What is less clear, and more disputed, is how risk exposure rates vary by helmet usage. This review has demonstrated that helmet usage varies significantly within a cycling population. For example, Lycra-clad cyclists, children, and cyclists riding sport bikes have higher rates of helmet usage; it can be theoretically argued that these subsets have higher risk exposure rates, due to higher speeds in the case of Lycra-clad cyclists, and less coordination in the case of child cyclists. This has the potential to distort the conversion of adjusted odds ratios to risk ratios in case-control studies.
The current prevailing conclusion by medical professionals is that increased helmet usage corresponds with lower head injury rates; however, this has yet to be proven by a sound cohort study. If, for example, helmeted cyclists are found to be more likely to be involved in a crash, the resulting risk exposure rate could reduce or eliminate the safety benefits of helmets. Still, at the individual level, cyclists are likely to be safer wearing a helmet, though there have been findings that even challenge this assumption.
Time-series studies allow for the evaluation of the affect of MHL on rates of head injuries within jurisdictions where the law has been implemented. While at first glance, the studies reviewed in this paper suggest that MHL lead to a decrease in head injury rates, the studies were found to lack academic rigor. Studies failed to control for confounding variables such as changes in cycling rates, variations in helmet usage, and did not manage potential for selection bias. More rigorous studies are needed before conclusions can be drawn on the effects of existing MHLs.

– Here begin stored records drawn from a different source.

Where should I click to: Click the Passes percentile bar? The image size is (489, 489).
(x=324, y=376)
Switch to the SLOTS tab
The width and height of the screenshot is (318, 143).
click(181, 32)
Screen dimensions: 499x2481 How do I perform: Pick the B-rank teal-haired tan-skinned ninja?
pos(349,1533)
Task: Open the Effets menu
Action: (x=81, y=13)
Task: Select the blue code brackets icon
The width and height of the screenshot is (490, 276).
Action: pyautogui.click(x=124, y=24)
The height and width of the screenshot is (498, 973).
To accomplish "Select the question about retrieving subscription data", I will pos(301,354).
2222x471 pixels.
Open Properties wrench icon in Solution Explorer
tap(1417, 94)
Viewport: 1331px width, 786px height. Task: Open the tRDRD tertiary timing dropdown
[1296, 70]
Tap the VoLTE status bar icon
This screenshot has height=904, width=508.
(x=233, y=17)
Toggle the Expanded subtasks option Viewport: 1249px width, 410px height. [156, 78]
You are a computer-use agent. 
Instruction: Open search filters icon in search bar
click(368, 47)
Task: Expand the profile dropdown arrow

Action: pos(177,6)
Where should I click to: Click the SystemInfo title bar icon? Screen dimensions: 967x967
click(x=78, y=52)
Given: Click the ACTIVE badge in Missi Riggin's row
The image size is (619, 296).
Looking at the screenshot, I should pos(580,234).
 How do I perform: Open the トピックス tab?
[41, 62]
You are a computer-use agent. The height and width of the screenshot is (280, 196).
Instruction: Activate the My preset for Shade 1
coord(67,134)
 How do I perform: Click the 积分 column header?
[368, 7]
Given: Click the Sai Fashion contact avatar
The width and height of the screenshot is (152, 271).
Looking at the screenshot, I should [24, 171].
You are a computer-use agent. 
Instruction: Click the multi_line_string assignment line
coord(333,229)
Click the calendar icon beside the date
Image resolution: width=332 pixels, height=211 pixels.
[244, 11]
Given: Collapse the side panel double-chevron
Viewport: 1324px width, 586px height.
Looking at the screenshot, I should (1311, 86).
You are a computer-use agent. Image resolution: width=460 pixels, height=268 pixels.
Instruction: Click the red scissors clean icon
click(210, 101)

Finally, there are many adverse impacts associated with MHL which must be considered. Though generally cyclists are aware of the benefits of helmets, many make conscious decisions to not wear one, due to a combination of factors including comfort, convenience, spontaneity, and social norms. Low-income populations have been found to be less likely to wear helmets, so imposing penalties for non-use could be a regressive policy. MHL has been shown to have a negative impact on cycling participation rates, which contradicts governments objectives to promote higher rates of cycling for its individual and societal benefits. Disproportionately heavy rates of enforcement of helmet laws can further stifle cycling participation. There is also an argument to be made on whether MHL crosses a line in terms of government imposing unnecessary burden on individuals in the name of societal benefit.
Based on the evidence reviewed in this paper, it is concluded that mandatory helmet law is not an effective policy for reducing head injuries among cyclists. The adverse effects of MHL are too great for it to be effective policy, particularly regarding the potential for reduction in cycling rates. As the best available evidence suggests that helmets are beneficial for reducing risk of head injury in the event of a crash, governments should consider using promotional tactics to increase the use of helmets, but should not mandate or enforce their use. Helmets are a last-resort form of safety, as they only provide benefit to the user in the event of a crash. Excessive focus by governments and policymakers on increasing helmet use fails to acknowledge the wider issue of addressing the source of bicycle crashes and the position of cyclists as vulnerable road users.